After I managed to pull the grasses and handful of dandelions, I tromped inside for dinner and to ask about some vines, that I was pretty sure were Nightshade plants.* Mary wasn't super familiar with Deadly Nightshade (Atropa belladona), but I wanted to make sure that she was aware of the potential danger in her backyard. Sure enough, upon further inspection, I found that they were based on a a few of the distinct attributes. While I wasn't sure at first, what did I check to positively ID the plant? First, I looked for the small dark purple flower with a yellow center. Many of the plants that were cropping up weren't to the flowering stage yet, but I did find one with this flower. Secondly, I observed the upright, but vining structure of the plant and the arrow + heart shape of the leaves. The leaves are similar to that of an ivy, but with longer and more slender leaves and ulterior motives. Lastly, I found small berries on some of the other plants with the similar leaves and structure. This sealed the deal. I didn't even need to see the color of the berries, because they'll changed so many colors until they're finally "ripe" (again, just as deadly as the immature berries).
|(Bittersweet Nighshade photo from http://www.probertencyclopaedia.com/photolib/plants/Woody%20Nightshade.jpg)|
So what did I do once Mary and I were sure that she definitely had Nightshade in her back yard?

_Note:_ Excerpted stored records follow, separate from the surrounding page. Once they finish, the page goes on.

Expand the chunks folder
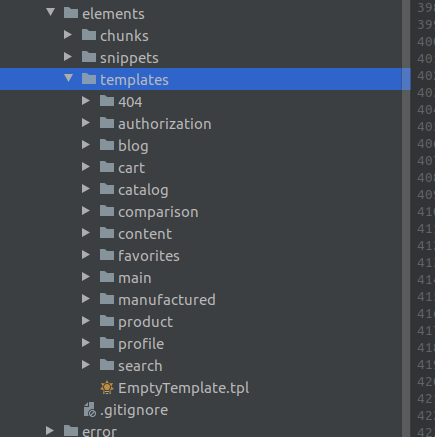 [68, 35]
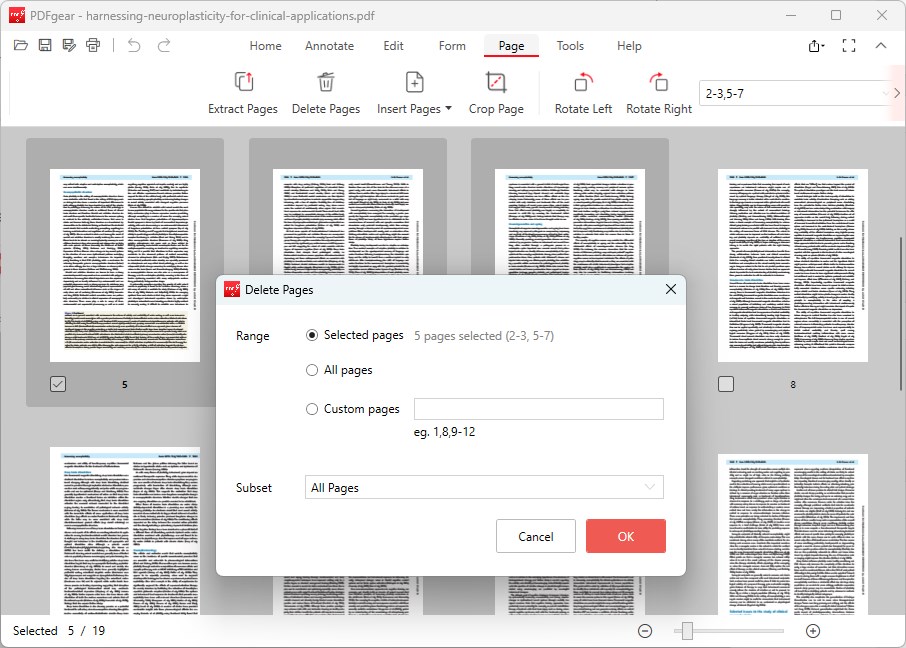The image size is (906, 648).
Task: Open the Tools menu
Action: (570, 45)
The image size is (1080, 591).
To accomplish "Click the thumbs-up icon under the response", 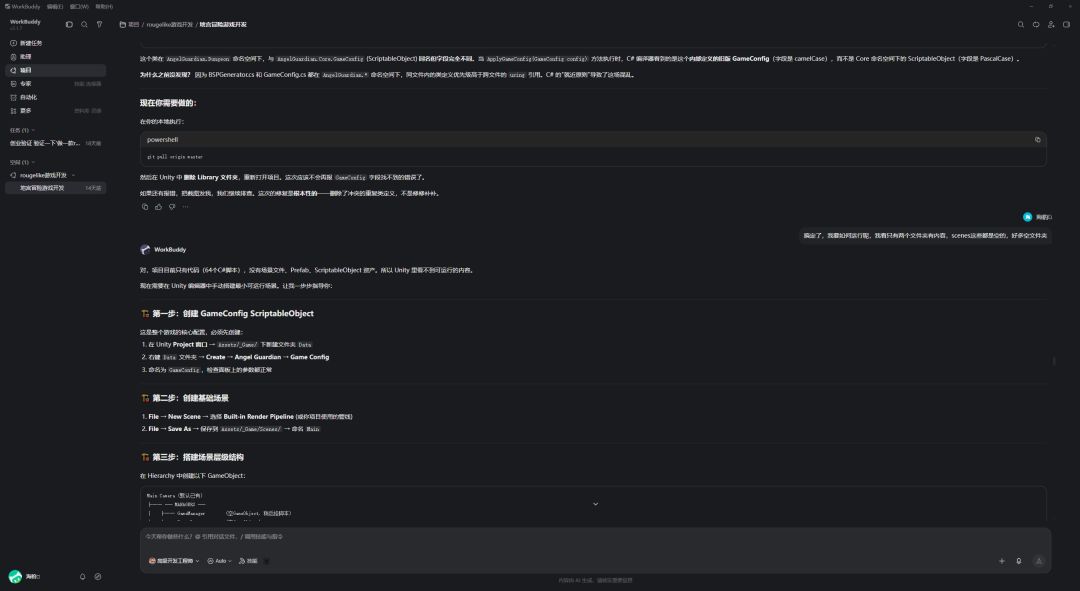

Well, we didn't throw it a welcome party. But, we didn't nuke it with weed killer either. Instead, we broke out the protective gear. Because Atropa belladona is such a nasty bugger with its ugly effects (nervous system damage, heart arrhythmia, terrifying hallucinations, and then death), I wasn't about to chance it. I put on my sunglasses (protective eye gear), put on the long sleeves, and pulled on some gloves. I then carefully pulled each and every vining, arrow-leafed plant and piled the up to dry out in the sun in order to be roast in a lovely bonfire.** This being said, I have not heard of putting oneself at risk my burning Nightshade and I even checked with my resident expert about this. I wanted to cover my bases since other plants are known to create problems in this way (i.e. POISON IVY should NEVER be burned-- it can create allergic reactions and nasty rashes from burning it and then coming in contact with the smoke.)
After clearing out the Nightshade and paranoidly looking for rashes and expecting a sudden death figuring that the Nightshade would try to exact some sort of revenge, I washed my hands, arms and face thoroughly with soap and warm water. Mary thanked me for all of my help and I just smiled knowing that her future babies could be just a bit safer playing in their backyard.
*After reading more & searching for photos (since I destroyed the only plants I've seen recently), I found that Mary's plant was most likely a "bittersweet nightshade" (Solanum dulcamara), which is also deadly, but is what I found, rather than the true Deadly Nightshade (Atropa belladona).
**Does anyone have any more info on the effects of burning nightshade and whether or not this could be risky? (To be even more safe, it could just be thrown in a bag and sent to the landfill.)